>>>

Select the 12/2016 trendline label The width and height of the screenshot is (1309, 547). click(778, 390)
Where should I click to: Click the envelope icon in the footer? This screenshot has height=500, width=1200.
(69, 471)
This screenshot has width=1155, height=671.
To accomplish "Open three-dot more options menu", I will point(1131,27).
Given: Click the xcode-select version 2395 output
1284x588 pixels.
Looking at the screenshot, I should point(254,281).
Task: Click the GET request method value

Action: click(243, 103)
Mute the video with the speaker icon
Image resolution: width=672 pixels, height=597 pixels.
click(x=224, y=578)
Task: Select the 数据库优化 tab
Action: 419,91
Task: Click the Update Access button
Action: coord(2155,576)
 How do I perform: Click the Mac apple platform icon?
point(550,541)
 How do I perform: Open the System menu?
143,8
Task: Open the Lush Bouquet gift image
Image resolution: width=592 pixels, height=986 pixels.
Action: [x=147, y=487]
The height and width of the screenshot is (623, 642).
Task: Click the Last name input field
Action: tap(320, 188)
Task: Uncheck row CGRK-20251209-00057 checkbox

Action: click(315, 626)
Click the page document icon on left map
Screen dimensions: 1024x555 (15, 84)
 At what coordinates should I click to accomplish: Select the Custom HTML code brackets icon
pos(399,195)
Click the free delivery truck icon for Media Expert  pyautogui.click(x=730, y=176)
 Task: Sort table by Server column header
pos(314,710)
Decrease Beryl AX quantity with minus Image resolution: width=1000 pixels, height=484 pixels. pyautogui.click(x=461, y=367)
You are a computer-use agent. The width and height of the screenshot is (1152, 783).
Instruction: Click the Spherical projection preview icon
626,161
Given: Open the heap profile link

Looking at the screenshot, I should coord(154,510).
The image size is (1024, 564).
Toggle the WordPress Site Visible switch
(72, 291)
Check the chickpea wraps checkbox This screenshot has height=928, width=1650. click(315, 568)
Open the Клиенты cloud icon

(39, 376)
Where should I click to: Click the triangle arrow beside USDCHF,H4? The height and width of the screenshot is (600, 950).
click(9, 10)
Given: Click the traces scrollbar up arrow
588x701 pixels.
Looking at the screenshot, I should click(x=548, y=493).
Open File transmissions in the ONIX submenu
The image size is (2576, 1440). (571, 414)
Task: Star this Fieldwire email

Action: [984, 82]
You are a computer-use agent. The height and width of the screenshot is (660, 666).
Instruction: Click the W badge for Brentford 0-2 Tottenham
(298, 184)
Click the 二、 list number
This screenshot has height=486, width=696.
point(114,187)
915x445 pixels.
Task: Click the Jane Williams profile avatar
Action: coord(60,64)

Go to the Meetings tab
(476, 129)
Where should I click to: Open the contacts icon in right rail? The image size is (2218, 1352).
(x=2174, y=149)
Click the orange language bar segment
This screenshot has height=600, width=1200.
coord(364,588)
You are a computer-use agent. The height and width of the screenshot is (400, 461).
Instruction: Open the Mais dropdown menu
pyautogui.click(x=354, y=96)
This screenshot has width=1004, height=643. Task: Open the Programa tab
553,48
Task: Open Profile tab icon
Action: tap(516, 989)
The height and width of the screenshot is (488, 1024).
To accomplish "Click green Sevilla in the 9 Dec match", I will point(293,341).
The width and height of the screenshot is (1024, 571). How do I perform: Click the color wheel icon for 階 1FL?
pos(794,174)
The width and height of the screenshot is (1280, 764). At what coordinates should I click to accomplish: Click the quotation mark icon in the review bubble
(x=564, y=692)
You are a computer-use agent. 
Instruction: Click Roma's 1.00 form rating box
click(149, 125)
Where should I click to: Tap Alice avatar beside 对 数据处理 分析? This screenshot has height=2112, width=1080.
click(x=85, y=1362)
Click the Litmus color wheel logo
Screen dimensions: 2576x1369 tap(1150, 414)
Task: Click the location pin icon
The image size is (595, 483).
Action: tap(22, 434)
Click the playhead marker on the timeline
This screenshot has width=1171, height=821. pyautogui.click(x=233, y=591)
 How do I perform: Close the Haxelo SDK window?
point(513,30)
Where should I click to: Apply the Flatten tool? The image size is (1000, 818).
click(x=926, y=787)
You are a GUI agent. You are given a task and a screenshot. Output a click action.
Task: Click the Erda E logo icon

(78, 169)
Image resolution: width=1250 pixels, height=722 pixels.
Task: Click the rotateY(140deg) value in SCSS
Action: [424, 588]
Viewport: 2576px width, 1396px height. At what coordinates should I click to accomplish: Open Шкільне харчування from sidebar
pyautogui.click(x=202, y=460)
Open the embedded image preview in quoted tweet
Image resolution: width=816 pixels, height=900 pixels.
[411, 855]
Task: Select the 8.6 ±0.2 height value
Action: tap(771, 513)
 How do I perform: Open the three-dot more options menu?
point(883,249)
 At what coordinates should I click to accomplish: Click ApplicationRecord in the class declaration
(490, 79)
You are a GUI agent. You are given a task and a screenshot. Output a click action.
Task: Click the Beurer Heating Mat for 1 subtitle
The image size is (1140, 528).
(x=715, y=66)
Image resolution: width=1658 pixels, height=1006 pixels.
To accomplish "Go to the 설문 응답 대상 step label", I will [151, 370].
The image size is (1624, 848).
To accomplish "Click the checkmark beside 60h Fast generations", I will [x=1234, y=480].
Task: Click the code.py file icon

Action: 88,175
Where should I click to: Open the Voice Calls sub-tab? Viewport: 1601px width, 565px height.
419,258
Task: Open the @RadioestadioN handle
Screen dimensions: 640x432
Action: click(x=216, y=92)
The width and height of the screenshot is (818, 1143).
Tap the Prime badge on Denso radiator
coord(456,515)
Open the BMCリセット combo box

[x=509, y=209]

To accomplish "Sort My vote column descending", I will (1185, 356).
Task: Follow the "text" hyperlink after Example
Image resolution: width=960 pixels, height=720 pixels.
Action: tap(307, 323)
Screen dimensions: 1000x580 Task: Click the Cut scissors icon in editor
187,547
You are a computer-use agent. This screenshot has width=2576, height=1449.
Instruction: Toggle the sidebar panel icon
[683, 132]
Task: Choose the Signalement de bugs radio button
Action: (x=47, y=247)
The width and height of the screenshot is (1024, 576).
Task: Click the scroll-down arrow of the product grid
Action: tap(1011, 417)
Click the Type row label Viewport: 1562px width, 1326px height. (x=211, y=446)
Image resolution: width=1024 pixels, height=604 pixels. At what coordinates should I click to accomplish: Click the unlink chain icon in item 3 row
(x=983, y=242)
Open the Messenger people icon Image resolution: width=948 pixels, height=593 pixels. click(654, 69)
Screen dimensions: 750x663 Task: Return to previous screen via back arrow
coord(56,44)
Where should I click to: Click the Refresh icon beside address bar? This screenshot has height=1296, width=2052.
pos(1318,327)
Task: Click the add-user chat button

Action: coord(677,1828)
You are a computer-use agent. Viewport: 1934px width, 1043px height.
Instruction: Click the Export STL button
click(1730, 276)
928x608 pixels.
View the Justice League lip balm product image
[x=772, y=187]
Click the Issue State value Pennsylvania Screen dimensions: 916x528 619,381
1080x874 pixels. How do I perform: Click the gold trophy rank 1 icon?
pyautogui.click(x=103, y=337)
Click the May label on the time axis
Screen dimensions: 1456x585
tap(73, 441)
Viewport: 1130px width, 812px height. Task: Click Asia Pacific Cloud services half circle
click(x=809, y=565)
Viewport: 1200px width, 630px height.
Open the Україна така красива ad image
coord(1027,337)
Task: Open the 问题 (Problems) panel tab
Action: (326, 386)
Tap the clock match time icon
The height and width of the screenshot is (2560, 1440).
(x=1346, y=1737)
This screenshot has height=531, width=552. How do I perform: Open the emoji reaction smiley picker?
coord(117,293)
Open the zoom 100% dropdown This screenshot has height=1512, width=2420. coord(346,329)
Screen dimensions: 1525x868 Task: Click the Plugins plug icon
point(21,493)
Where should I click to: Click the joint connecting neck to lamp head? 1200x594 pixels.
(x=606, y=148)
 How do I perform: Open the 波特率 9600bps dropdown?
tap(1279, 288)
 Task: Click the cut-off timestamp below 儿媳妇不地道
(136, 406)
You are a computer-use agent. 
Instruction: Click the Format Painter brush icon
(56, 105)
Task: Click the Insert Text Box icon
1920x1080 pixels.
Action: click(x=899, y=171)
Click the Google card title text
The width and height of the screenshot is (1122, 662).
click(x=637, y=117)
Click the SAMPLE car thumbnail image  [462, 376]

<<<

== GOAL OF THE EXERCISE ==
Reproduce every line of the listing above, from the one containing "Viewport: 2576px width, 1396px" down to the one containing "(x=715, y=66)", keeping both of those lines and changing nothing.

== EXERCISE RESPONSE ==
Viewport: 2576px width, 1396px height. At what coordinates should I click to accomplish: Open Шкільне харчування from sidebar
pyautogui.click(x=202, y=460)
Open the embedded image preview in quoted tweet
Image resolution: width=816 pixels, height=900 pixels.
[411, 855]
Task: Select the 8.6 ±0.2 height value
Action: tap(771, 513)
 How do I perform: Open the three-dot more options menu?
point(883,249)
 At what coordinates should I click to accomplish: Click ApplicationRecord in the class declaration
(490, 79)
You are a GUI agent. You are given a task and a screenshot. Output a click action.
Task: Click the Beurer Heating Mat for 1 subtitle
The image size is (1140, 528).
(x=715, y=66)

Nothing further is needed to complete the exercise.